Abraham Lincoln’s family moved to the boyhood home in Little Pigeon Creek, Indiana when he was seven. His father was a good carpenter and built their log cabin. The footprint is there at the national park as well as a replica home nearby. Not long after Abraham’s mother died from milk sickness, which also struck down a number of her neighbors and close relatives. Milk sickness is from drinking milk from cows who have eaten the poisonous white snakeroot plant, native to the woodlands there.

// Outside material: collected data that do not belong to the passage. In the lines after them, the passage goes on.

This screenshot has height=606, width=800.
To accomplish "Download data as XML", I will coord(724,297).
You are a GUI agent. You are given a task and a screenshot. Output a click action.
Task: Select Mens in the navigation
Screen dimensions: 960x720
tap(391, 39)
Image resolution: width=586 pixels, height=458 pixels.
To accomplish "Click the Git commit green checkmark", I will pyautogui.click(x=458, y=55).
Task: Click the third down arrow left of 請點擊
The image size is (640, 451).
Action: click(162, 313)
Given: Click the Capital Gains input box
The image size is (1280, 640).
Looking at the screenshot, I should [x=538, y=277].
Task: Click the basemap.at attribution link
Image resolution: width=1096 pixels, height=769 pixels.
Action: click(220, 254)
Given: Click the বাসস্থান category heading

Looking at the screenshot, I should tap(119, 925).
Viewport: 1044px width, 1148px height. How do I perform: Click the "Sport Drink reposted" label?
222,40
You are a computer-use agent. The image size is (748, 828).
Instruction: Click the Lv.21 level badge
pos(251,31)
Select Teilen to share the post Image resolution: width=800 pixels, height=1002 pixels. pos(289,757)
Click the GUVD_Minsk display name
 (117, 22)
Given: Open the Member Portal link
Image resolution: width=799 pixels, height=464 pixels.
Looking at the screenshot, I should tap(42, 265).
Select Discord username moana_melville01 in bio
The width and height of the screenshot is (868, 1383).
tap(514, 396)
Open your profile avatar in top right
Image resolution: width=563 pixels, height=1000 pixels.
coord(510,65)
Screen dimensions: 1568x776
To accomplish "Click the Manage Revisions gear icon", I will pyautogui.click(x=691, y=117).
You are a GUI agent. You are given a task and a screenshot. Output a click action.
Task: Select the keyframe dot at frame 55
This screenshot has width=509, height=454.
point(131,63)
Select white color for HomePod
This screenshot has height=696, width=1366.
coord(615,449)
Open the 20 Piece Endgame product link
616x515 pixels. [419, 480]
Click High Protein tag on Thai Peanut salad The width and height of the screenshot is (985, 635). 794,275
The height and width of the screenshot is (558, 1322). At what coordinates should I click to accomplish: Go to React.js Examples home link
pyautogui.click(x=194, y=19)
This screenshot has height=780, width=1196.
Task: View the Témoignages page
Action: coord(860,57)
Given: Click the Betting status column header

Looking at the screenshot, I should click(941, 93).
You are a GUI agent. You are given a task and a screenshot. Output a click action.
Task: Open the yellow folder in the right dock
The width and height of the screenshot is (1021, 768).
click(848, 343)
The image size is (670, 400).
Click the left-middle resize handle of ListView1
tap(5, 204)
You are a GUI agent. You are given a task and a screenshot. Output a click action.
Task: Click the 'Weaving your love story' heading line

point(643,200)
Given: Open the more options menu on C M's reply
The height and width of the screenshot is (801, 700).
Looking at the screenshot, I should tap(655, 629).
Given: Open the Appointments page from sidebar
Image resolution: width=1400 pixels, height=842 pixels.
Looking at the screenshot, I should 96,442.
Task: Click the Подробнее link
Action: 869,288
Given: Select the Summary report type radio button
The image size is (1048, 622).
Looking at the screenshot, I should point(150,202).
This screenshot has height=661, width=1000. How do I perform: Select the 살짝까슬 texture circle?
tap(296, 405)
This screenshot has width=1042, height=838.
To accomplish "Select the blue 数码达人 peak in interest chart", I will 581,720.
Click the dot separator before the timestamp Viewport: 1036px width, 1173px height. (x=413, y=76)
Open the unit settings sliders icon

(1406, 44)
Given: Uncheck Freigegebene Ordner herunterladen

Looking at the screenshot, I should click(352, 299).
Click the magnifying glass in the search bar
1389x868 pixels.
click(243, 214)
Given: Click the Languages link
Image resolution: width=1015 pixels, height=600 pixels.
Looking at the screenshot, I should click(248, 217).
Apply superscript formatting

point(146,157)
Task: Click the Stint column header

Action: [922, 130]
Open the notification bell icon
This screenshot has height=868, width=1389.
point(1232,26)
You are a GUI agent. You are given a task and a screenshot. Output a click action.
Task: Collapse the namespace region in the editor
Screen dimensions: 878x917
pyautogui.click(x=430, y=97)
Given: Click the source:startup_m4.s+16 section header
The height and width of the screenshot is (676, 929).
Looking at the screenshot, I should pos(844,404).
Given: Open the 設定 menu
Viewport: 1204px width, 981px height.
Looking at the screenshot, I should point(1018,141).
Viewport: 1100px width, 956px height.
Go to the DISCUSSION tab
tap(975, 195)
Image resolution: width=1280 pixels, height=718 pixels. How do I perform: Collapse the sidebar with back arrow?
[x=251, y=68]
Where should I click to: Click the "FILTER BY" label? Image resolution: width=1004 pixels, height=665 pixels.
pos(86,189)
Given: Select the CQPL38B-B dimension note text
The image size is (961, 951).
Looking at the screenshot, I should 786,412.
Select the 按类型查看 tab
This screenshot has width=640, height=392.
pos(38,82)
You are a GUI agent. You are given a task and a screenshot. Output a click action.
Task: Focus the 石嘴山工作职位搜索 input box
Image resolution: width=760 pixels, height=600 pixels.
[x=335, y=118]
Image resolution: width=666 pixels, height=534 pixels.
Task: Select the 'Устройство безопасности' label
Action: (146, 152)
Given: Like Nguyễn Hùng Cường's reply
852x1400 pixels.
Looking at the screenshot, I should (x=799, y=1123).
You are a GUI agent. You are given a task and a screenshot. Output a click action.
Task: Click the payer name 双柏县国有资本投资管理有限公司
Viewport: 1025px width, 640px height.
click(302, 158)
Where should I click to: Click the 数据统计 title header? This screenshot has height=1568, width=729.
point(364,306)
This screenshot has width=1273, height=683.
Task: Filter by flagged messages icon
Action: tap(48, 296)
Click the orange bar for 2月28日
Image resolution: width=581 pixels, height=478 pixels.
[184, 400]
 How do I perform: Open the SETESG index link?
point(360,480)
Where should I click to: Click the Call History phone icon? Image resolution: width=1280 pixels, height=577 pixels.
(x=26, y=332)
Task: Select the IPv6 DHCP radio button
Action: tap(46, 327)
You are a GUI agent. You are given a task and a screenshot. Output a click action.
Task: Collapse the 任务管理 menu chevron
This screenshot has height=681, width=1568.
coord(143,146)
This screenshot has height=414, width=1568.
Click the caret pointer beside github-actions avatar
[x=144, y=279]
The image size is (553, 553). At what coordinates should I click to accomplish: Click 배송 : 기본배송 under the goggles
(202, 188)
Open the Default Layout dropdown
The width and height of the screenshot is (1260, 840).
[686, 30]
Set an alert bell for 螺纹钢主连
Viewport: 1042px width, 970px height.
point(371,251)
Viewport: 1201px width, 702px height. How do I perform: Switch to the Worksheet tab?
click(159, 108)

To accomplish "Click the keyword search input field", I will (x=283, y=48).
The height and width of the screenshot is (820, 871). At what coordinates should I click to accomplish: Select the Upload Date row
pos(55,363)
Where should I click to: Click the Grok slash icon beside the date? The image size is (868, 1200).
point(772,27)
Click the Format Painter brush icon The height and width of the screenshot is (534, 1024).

His older sister took care of him until his father remarried the next year, his new wife Sarah bringing her three children into the family. Sarah proved a positive influence, encouraging Abraham to read. Lincoln’s sporadic formal schooling probably added to the sum total of one year, but he could read and did so avidly. I think it was this image of him in his loft bed reading by candlelight that drew me there that day. When I was young, I spent a lot of time alone reading. We lived in an isolated hollow with a creek running through it.
Bereft now of my mother forever more, I was searching through the tunnel of time for some childhood comfort.
It was a silent, rainy day with few cars in the lot. I wandered through the dark museum, curious what books Sarah had brought and what else opened his mind to think the way he did. The docent looked through her file cabinet and retrieved additional information for me: he’d read Arabian Nights, Benjamin Franklin’s Autobiography, Life of Washington, Pilgrim’s Progress, Aesop’s Fables, Ivanhoe, Robinson Crusoe. For two hours, I wandered the trails that Lincoln did when his mom died. I took only the photo of his mother’s tombstone and this, I think because it reminded me of Walt Whitman’s poem When Lilacs Last in the Dooryard Bloom’d about Lincoln’s funeral car traveling the tracks from Washington, DC to his burial place in Springfield, Illinois.
I left when it began to rain. It was time now to go home. To go back to my log cabin alone deep in the Appalachian forest.